▶ **Exercise**
Exactly the line that contains "The width and height of the screenshot is (1280, 720)." and the lines following it to the end of the data are to be reproduced, and nothing more.

═══ Dataset records

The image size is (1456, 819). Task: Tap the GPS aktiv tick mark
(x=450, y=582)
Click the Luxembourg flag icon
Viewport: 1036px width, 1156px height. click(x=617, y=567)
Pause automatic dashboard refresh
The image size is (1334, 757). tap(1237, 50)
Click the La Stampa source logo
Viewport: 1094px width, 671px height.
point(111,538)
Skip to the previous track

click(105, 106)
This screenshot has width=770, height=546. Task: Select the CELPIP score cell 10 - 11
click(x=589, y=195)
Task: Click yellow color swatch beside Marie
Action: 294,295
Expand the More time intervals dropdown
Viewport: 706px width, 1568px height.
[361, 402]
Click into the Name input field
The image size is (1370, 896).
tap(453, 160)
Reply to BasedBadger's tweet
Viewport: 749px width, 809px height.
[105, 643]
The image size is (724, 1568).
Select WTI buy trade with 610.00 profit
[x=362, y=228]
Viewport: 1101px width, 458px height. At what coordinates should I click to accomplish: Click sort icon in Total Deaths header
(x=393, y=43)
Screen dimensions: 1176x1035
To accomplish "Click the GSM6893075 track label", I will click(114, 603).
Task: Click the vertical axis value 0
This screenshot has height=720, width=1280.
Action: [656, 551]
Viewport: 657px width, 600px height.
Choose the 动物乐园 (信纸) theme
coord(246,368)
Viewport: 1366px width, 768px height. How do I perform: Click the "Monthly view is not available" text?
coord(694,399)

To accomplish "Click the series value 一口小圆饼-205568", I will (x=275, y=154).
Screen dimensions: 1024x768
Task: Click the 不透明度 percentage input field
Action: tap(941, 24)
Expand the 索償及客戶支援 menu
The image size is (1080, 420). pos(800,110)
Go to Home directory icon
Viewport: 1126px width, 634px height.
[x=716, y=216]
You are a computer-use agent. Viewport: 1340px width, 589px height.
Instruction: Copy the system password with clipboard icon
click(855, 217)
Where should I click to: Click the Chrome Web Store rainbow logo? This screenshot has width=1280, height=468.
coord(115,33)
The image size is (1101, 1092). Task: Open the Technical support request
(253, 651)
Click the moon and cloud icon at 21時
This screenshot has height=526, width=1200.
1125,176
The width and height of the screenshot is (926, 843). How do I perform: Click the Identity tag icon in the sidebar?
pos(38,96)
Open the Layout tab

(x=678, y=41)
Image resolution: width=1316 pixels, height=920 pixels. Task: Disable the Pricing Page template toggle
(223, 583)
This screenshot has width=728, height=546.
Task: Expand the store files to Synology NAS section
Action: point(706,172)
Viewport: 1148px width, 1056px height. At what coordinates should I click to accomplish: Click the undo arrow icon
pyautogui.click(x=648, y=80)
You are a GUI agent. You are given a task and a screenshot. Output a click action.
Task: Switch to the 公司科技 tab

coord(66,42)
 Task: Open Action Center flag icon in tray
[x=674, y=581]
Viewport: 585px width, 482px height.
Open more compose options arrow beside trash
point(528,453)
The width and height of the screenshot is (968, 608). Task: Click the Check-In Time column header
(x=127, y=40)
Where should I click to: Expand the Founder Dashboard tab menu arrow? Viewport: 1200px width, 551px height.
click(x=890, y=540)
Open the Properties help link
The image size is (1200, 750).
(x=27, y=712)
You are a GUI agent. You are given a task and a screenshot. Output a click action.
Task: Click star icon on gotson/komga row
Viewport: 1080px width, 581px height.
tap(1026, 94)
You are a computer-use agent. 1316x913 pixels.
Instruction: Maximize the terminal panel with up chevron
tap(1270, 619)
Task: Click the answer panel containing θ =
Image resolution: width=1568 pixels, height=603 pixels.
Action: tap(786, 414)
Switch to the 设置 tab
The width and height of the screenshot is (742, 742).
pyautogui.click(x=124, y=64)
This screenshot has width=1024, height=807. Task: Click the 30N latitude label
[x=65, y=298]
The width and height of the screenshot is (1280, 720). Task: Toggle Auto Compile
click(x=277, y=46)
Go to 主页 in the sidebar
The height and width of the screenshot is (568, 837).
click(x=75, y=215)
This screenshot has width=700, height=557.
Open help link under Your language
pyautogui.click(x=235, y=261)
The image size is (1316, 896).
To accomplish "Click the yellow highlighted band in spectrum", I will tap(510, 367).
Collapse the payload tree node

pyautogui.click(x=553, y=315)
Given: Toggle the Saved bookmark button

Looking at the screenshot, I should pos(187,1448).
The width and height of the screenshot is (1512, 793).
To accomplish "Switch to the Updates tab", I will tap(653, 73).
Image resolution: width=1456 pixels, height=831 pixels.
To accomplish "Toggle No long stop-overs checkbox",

══════

▶ **Output**
The width and height of the screenshot is (1280, 720). Task: Toggle Auto Compile
click(x=277, y=46)
Go to 主页 in the sidebar
The height and width of the screenshot is (568, 837).
click(x=75, y=215)
This screenshot has width=700, height=557.
Open help link under Your language
pyautogui.click(x=235, y=261)
The image size is (1316, 896).
To accomplish "Click the yellow highlighted band in spectrum", I will tap(510, 367).
Collapse the payload tree node

pyautogui.click(x=553, y=315)
Given: Toggle the Saved bookmark button

Looking at the screenshot, I should pos(187,1448).
The width and height of the screenshot is (1512, 793).
To accomplish "Switch to the Updates tab", I will tap(653, 73).
Image resolution: width=1456 pixels, height=831 pixels.
To accomplish "Toggle No long stop-overs checkbox",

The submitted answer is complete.